Records from a collection:
★ ★ ★ ★

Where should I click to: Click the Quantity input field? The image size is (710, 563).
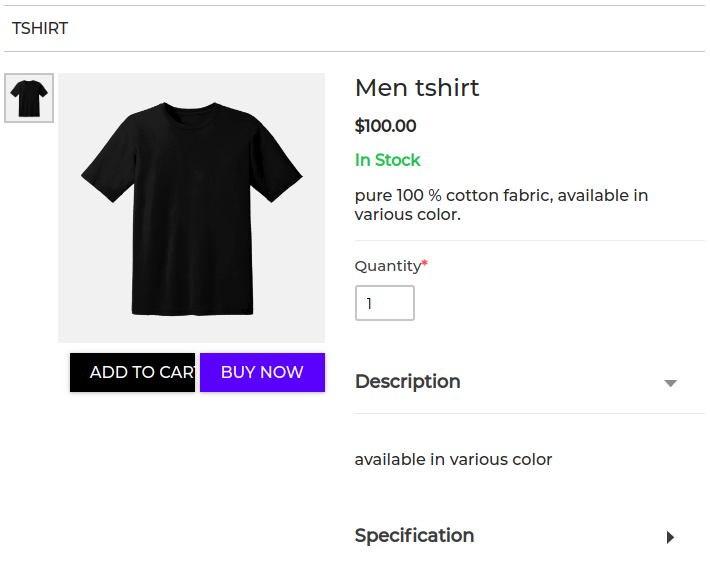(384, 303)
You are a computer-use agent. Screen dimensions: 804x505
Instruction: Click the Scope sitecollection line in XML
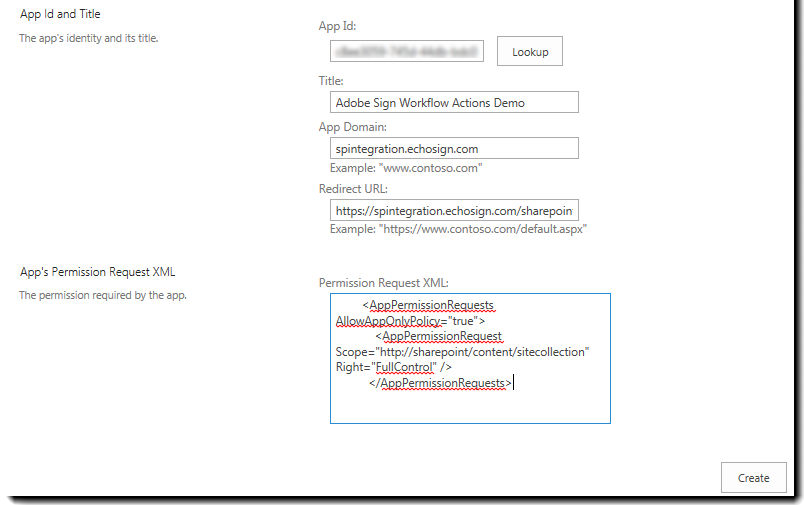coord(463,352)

★ ★ ★ ★

ASSIGNMENT:
Pictures do not belong in the copy. Reproduce the rest of the data exactly.

PROBLEM SOLUTION:
Where should I click to: Click the Quantity input field? The image size is (710, 563).
(384, 303)
You are a computer-use agent. Screen dimensions: 804x505
Instruction: Click the Scope sitecollection line in XML
coord(463,352)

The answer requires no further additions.